Any form of Resistance can contaminate, but these archetypal forces are especially contagious. They metastasize in the body politic and lead to pandemics of lost Heart and abandoned hope and insanity and raging fevers of hatred. When resentment fires up into mass psychosis, it prepares the ground for tyrants planning retribution.
I do believe all of us will face moments when we must refuse to capitulate. However dangerous a stance, the Heart will eventually call us to be like Gandalf who refused to allow passage to the demon from the underworld. We need to announce, Thou Shall Not Pass!
To bottom-line this, there are variations in appearance and different measures of magnitude in the opponents we meet when we select a drama of resistance.
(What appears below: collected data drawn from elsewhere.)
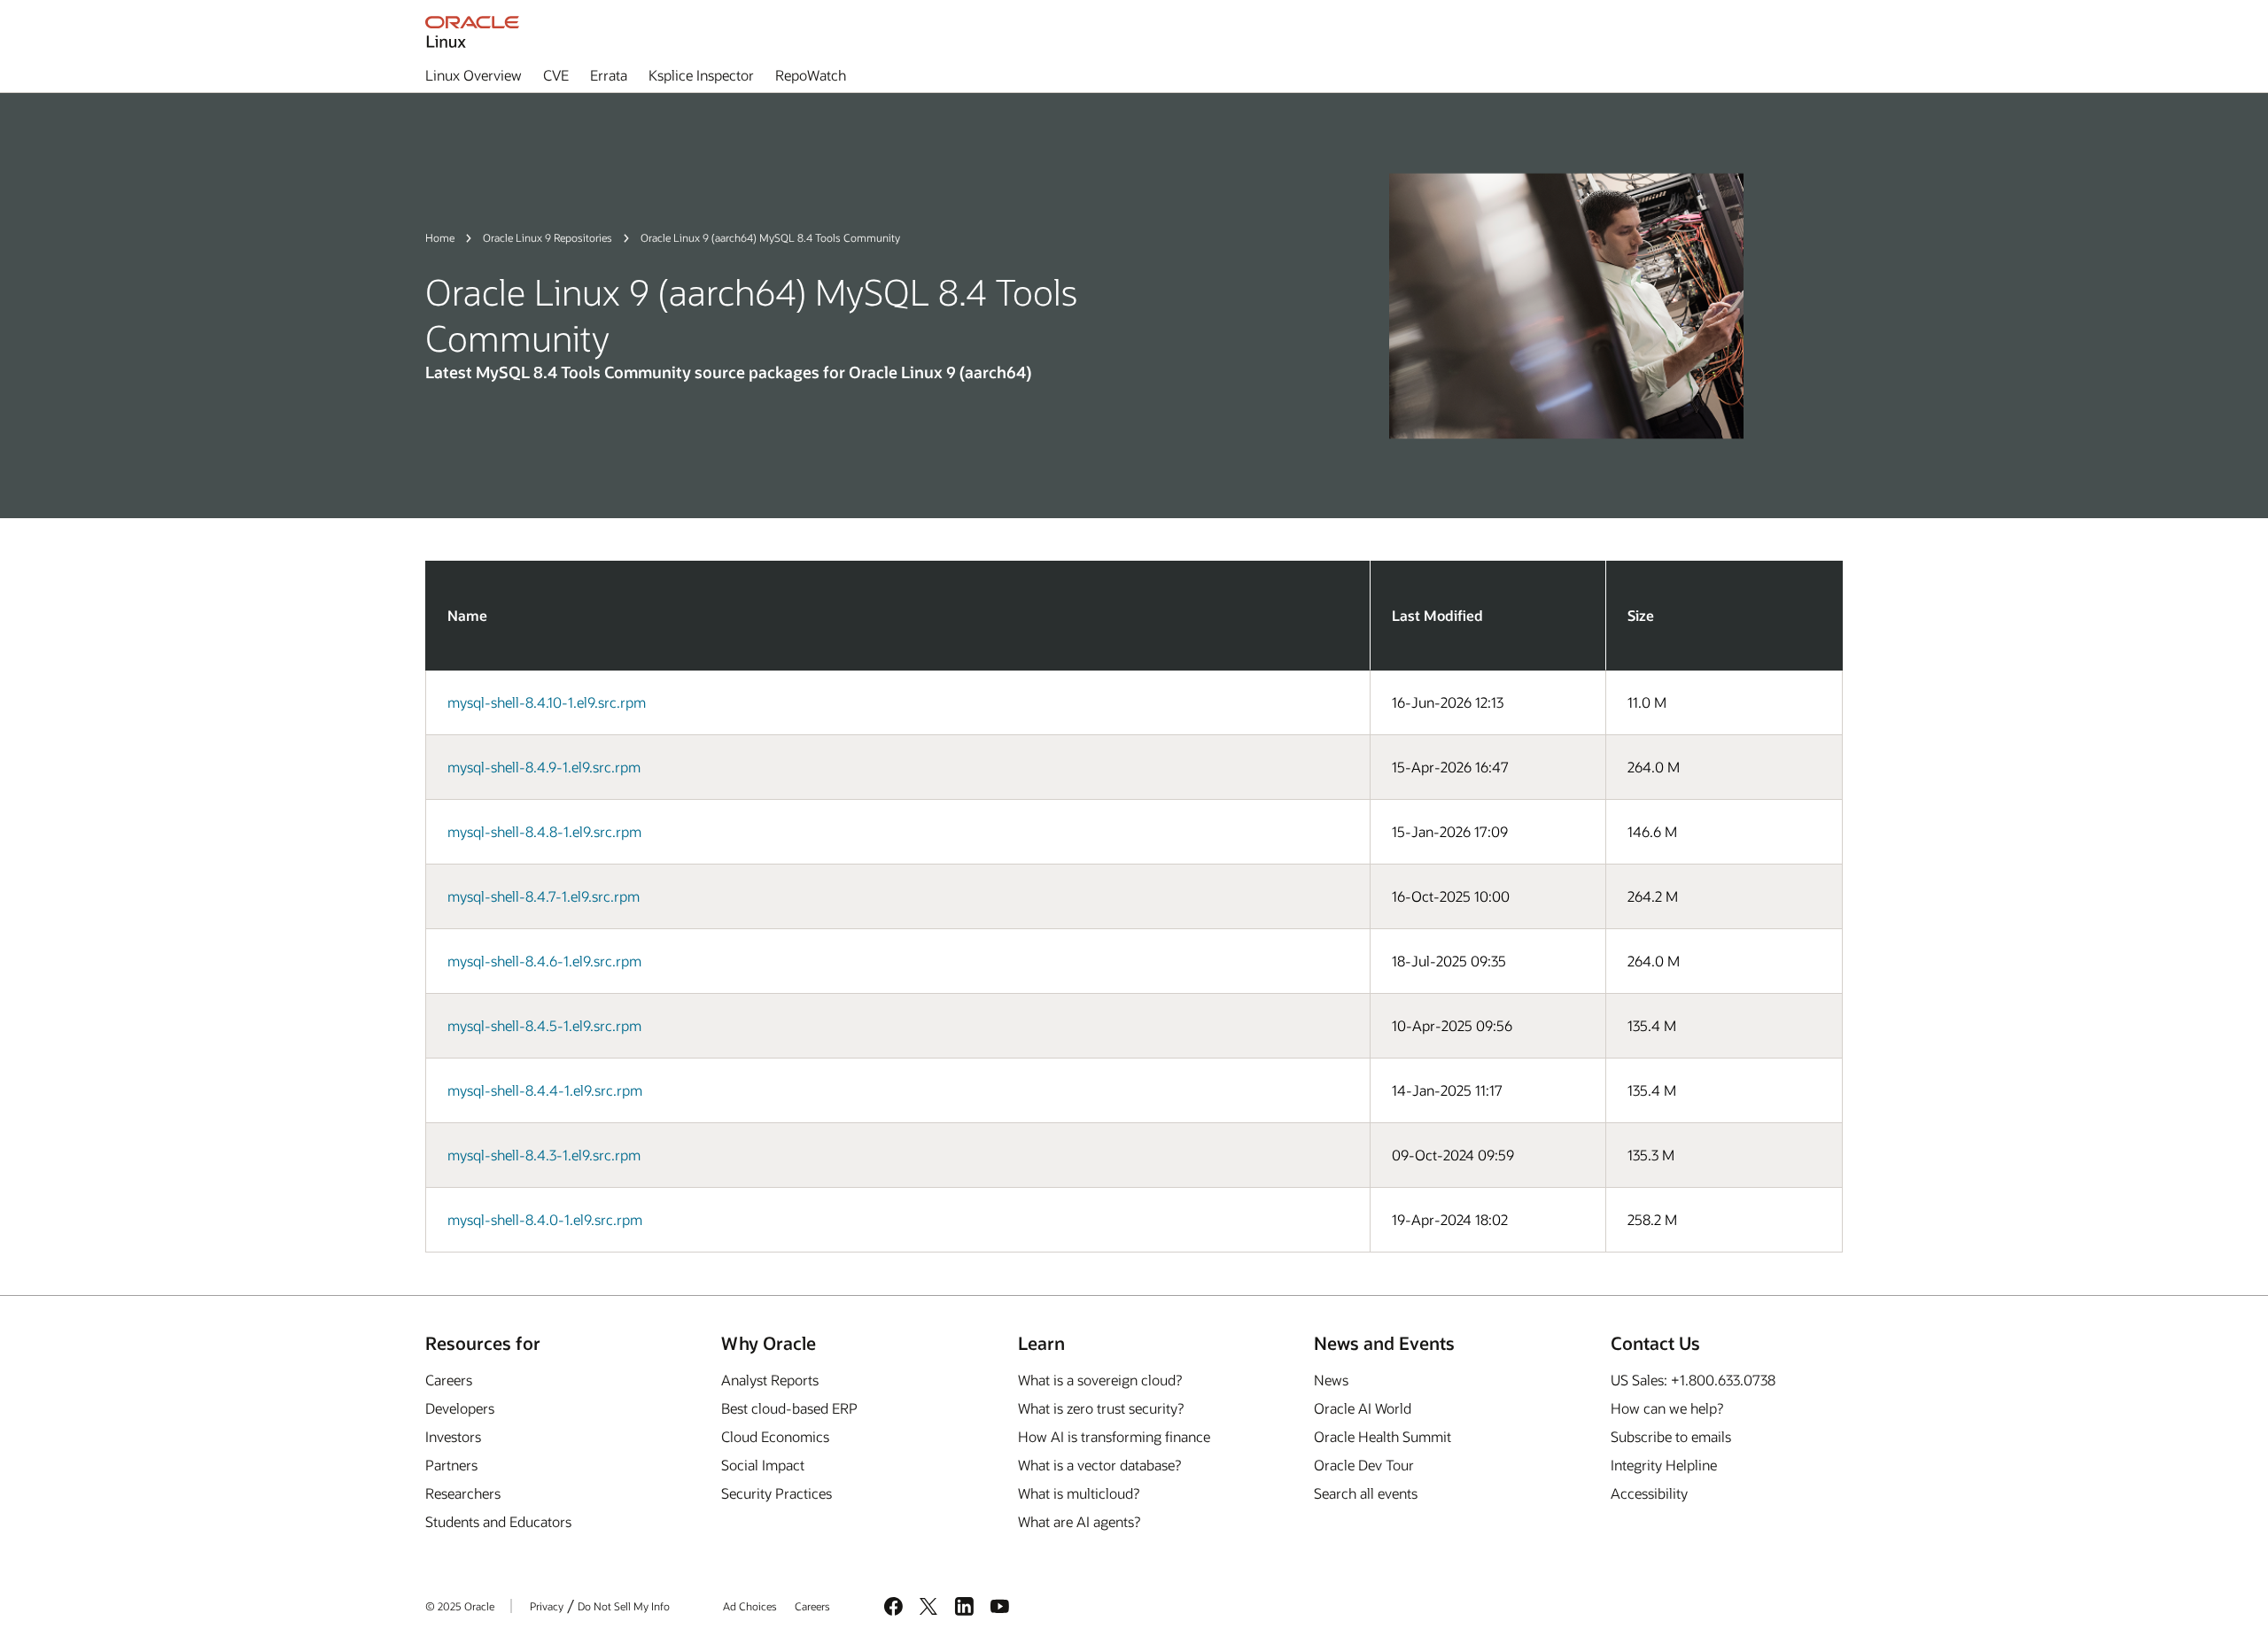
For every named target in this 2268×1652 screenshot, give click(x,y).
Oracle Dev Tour (1364, 1464)
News (1331, 1379)
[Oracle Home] (472, 32)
We do not know what we will meet at the start, not with assurance. A small egoic push back may abruptly perform a transmutation into a cultural monstrosity that haunts us (haunts us all). Sometimes what seemed humungous and unassailable will dissolve like the Cowardly Lion. What is the takeaway? Always attend carefully to what is on the stage—because fundamentally different forces can wear similar costumes and have multiple layers of meaning. I suggest we need to be flexible and to learn a variety of strategies. If something we try to settle the resistance doesn’t work, then try something else; expect different results from the same approach day to day.
Consider developing a morning practice that starts with honest reflection on how much influence self-sabotaging, self-deceptive, Heart-dissolving forces are exerting in your inner and outer life. To raise awareness, you might fill up a bag with rocks to represent the load you are carrying at the start of the day, take a moment to reflect on those ignoble powers that could have been stirred up in your dreams. Some days you may have a light burden; other days the entire social cosmos will seem contaminated by what can only be called evil. Seek to be aware of one or many vicious voices that prime you to be triggered, especially the ones that repeat. They are bombs waiting to detonate the bridge you need to cross to reach your potential. Prepare yourself for high-risk days or months or years.